A spike in terrorism cases involving U.S. citizens is challenging long-held assumptions that Muslims in Europe are more susceptible to radicalization than their better-assimilated counterparts in the United States.
Four investigations disclosed in the past 12 months, including the arrests of five Northern Virginia men in Pakistan this week, underscore what the Obama administration asserts is a domestic threat emanating from Americans training overseas with al-Qaeda and related terrorist groups in Pakistan. "We have apprehended extremists within our borders who were sent here from the border region of Afghanistan and Pakistan to commit new acts of terror," President Obama said this month in announcing plans to deploy 30,000 more troops to Afghanistan.
American Muslim organizations, jolted by the spate of cases, are abandoning their hesitation to speak out about the issue. While underlining that only a tiny minority has become radicalized, two major groups -- the Muslim Public Affairs Council and the Council on American-Islamic Relations -- said this week that they would launch counter-radicalization programs aimed at young people.

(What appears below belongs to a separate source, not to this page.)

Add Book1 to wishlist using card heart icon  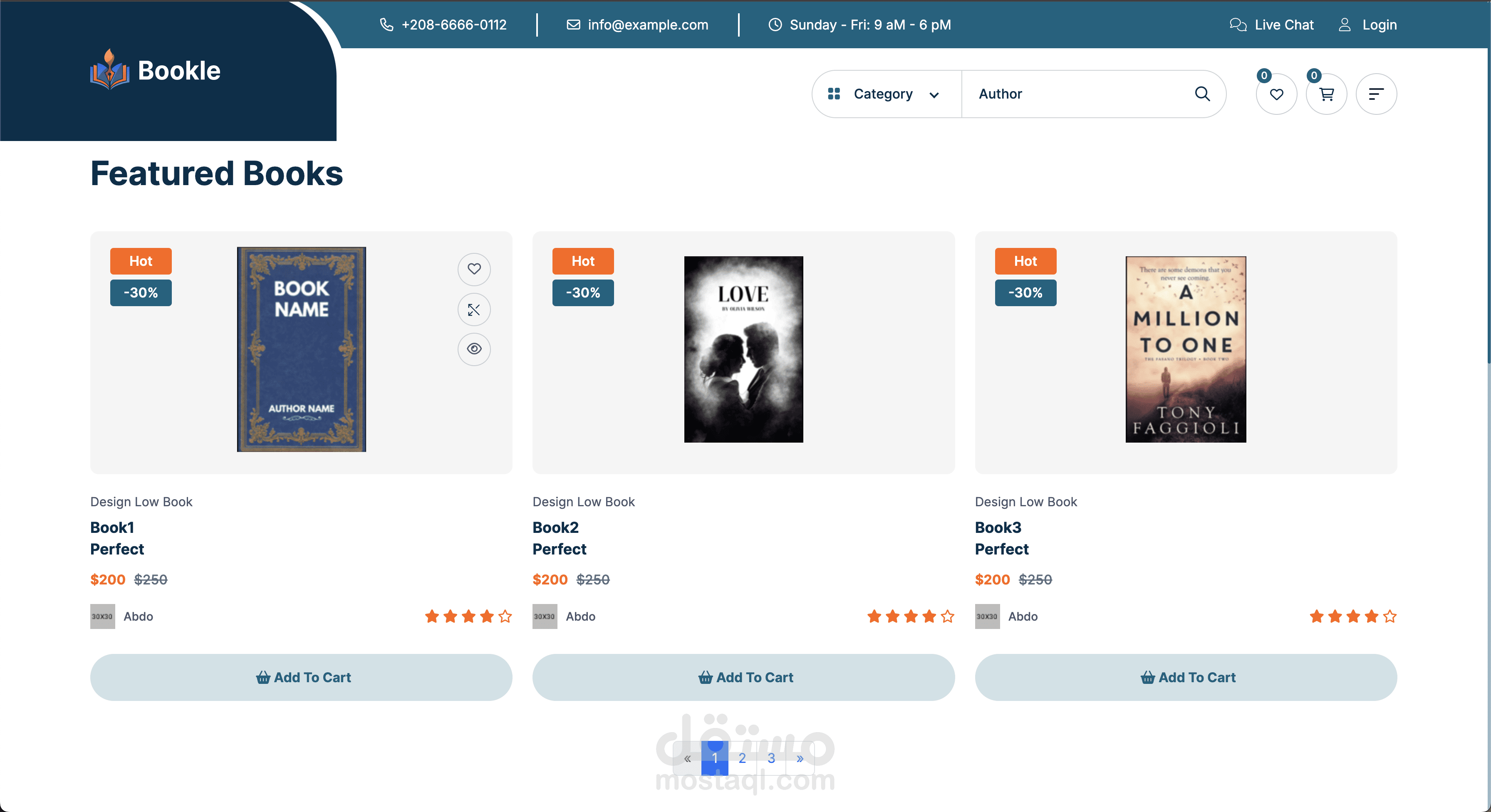coord(474,269)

Several U.S. and international terrorism analysts say that American Muslims, as a group, remain more prosperous, assimilated and moderate than those in Europe. But the analysts also note that immigration trends, the global spread of a militant Islamism and controversial actions by the United States and its allies since the Sept. 11, 2001, attacks increase the chances that U.S. Muslims could carry out a domestic attack.
"The U.S. is experiencing what countries like the U.K. have gone through several years ago," said Sajjan Gohel, director of international security at the Asia-Pacific Foundation, a research organization in London. "The worry for the U.S. is there will be a similar blow-back of homegrown terrorism."
Before 2004, Britons in terrorist training abroad looked for overseas targets such as Israel or South Asia, Gohel said. Over the next two years, as British troops fought alongside Americans in Iraq and Afghanistan, Britain was stunned by at least four bomb plots by Britons linked to al-Qaeda -- and the July 7, 2005, attack on the London transit system that killed 52 people.
"As we continue to get enmeshed in these conflicts, it's naive to think our population is not going to be affected by the global rhetoric surrounding this," said Christine Fair, a Georgetown University professor specializing in Pakistan...Correctumundo, Ms. Fair. Here, there and everywhere in between, it's the same jihad.